Donnerstag, 29. Mai 2008

Use It!

It's hard to evangelize the use of blogs and wikis if you have hardly any time to do it your own. It's almost like buying a book on efficient time management and then saying "Well, I don't have time to read it anyway". It's a problem we face, but on the other hand: it gives us the opportunity to think and learn about restrictions and possible requirements we face while introducing these features. Especially with intranet, we need protected areas that are not free to the public, we have big concerns about what to say if we know that our colleagues are probably going to read this. Will they like it? Will they make us look like idiots, because we made some mistake? Or will they make us look like idiots, because we are using the wiki as if we want to become famous for it? In a brief talk I head today with Mathias Schindler, member of the board of the Wikimedia Foundation, he told about some new and not yet fully worked through experiences he had while promoting Wikis to enterprises. It's not easy to - according to the wiki-rules - ignore the rules, if you are about to do this in an environment that usually pays you for resepcting rules. And it's not easy to start something just to get it started - knowing that you can't complete it perfectly, but also knowing that someone has to start the discussion or nothing will ever happen.
Actually, I think this is the way things work: you have to start something somehow.
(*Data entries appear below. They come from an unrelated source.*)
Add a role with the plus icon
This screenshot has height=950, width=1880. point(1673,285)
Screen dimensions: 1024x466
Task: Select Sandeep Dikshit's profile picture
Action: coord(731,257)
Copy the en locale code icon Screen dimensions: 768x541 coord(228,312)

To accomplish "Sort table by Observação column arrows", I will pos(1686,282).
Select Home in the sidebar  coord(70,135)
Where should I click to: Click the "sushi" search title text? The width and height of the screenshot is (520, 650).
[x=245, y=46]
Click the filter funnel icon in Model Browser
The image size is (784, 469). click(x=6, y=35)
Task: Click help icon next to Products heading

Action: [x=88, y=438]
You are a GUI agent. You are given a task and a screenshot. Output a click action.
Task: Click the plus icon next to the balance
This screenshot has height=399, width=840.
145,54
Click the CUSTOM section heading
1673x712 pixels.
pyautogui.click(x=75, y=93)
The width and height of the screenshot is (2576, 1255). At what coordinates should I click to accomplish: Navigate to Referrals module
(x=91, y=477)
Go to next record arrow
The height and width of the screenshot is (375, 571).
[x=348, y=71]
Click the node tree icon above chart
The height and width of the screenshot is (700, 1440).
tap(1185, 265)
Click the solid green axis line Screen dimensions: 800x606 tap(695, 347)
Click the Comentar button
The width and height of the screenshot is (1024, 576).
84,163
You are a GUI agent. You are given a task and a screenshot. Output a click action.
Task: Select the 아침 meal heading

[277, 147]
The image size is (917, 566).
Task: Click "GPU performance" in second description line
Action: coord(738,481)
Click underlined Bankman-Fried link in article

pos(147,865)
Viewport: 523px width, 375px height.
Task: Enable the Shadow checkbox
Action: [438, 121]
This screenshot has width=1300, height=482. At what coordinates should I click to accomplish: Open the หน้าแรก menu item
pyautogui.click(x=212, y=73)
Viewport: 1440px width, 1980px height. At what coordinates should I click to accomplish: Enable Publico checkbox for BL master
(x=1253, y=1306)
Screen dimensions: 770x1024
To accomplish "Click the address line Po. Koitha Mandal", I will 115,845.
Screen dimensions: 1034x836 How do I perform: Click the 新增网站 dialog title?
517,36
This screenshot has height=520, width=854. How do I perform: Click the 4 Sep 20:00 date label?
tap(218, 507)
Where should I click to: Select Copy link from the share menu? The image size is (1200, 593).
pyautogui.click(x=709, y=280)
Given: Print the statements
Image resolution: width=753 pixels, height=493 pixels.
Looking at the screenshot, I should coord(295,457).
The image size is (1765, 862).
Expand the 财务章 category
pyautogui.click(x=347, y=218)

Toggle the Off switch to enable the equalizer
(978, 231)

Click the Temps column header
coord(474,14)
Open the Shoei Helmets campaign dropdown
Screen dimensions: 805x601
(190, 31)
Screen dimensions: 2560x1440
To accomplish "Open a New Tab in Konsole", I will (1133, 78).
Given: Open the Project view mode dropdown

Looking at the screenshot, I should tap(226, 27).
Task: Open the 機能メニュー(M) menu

It will be good, as long as there is nothing better. If everything that is done later, tries to improve the first draft, everything is ok. If it focuses on blaming missing information, mistakes, errors - this is waste of time. That's how opne source software works, that generally how every creative process works. Sometimes it is hard to admit that, but nothing gets better just because we think about it harder. It can only get better if we start to use it, test it, discuss it with others. Well, we can only do that, after we have started it. The new facette that comes into play through social media is publicity. That makes you more vulnerable, but after all it makes you stronger - you get more patches to apply. If the deeply negative and destructive comments are more, don't blame social media. Blame your environment - or the way you handle your staff and your peers.

But just use it.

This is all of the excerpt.